━━━ TASK MATERIAL

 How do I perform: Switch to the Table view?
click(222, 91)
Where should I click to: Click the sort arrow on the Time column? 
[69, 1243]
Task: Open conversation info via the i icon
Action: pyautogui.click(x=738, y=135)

━━━━━━

▶ [DIRECTIONS FOR THIS TASK] The lines to set down, exactly and with both ends included, run from the one containing "Where should I" to the last line of the data above.

▶ [SOLUTION TO THIS TASK]
Where should I click to: Click the sort arrow on the Time column? 
[69, 1243]
Task: Open conversation info via the i icon
Action: pyautogui.click(x=738, y=135)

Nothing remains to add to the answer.